-- Opening Marker --

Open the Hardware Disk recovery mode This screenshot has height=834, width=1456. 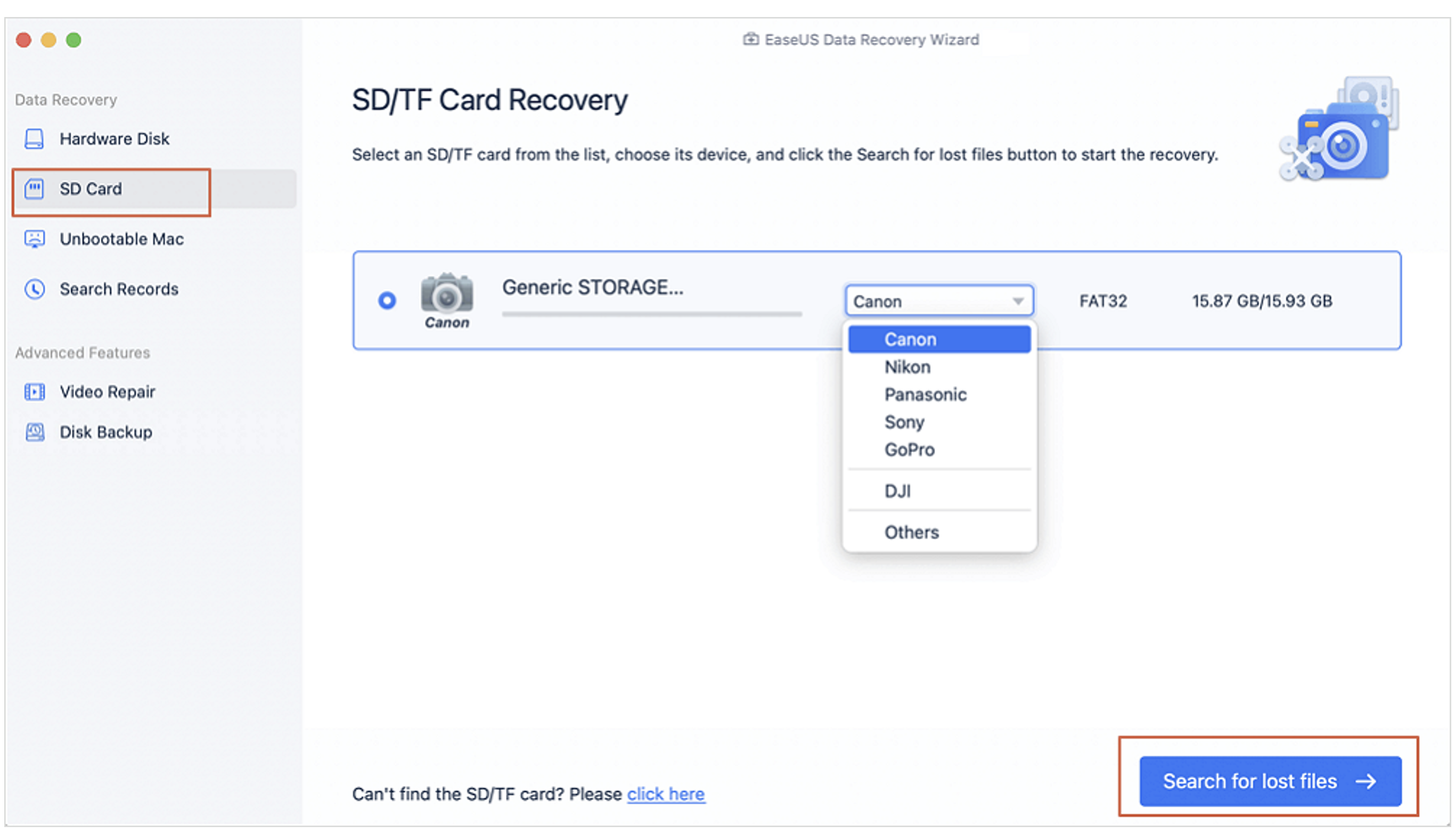(x=113, y=138)
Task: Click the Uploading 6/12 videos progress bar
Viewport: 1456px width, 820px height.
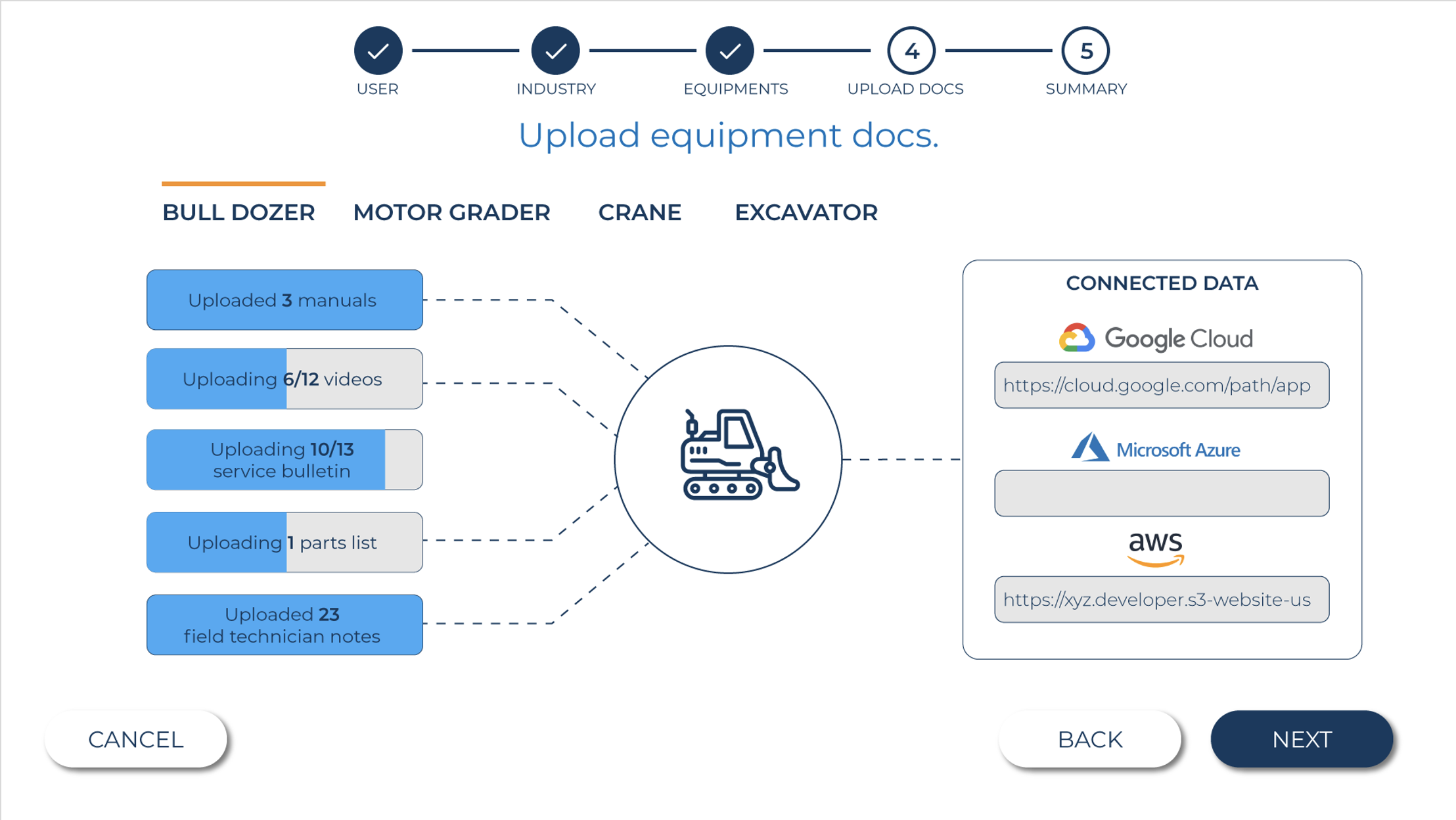Action: (284, 379)
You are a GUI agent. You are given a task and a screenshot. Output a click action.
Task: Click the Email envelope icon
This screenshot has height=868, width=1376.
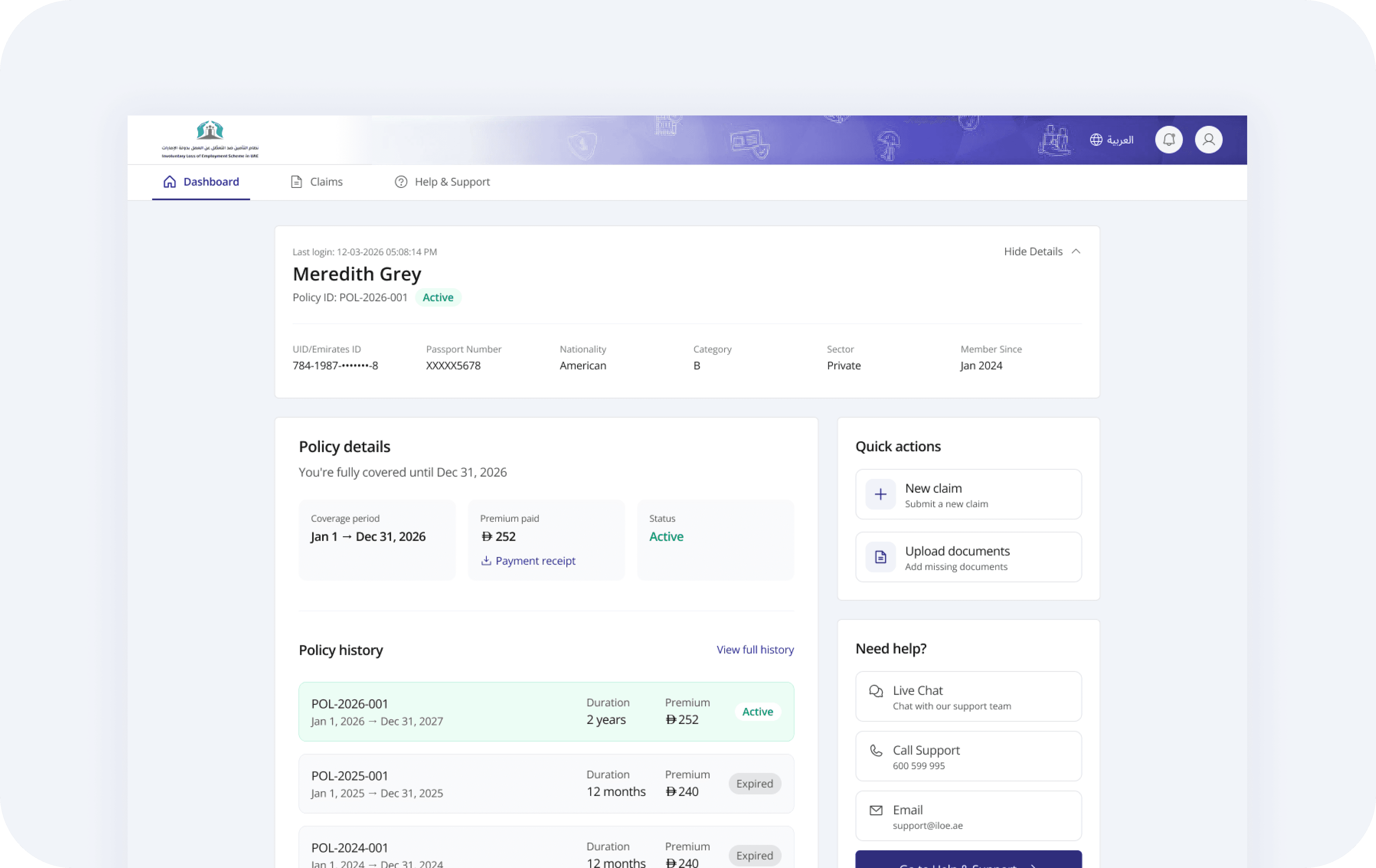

-- Closing Marker --

■ WHAT IS NEEDED:
Copy the lines starting at the line that contains "Viewport: 1456px width, 820px height." and running to the final line of the entries, inclusive; omit all pictures.

■ SOLUTION BELOW:
Viewport: 1456px width, 820px height.
Action: (284, 379)
You are a GUI agent. You are given a task and a screenshot. Output a click action.
Task: Click the Email envelope icon
This screenshot has height=868, width=1376.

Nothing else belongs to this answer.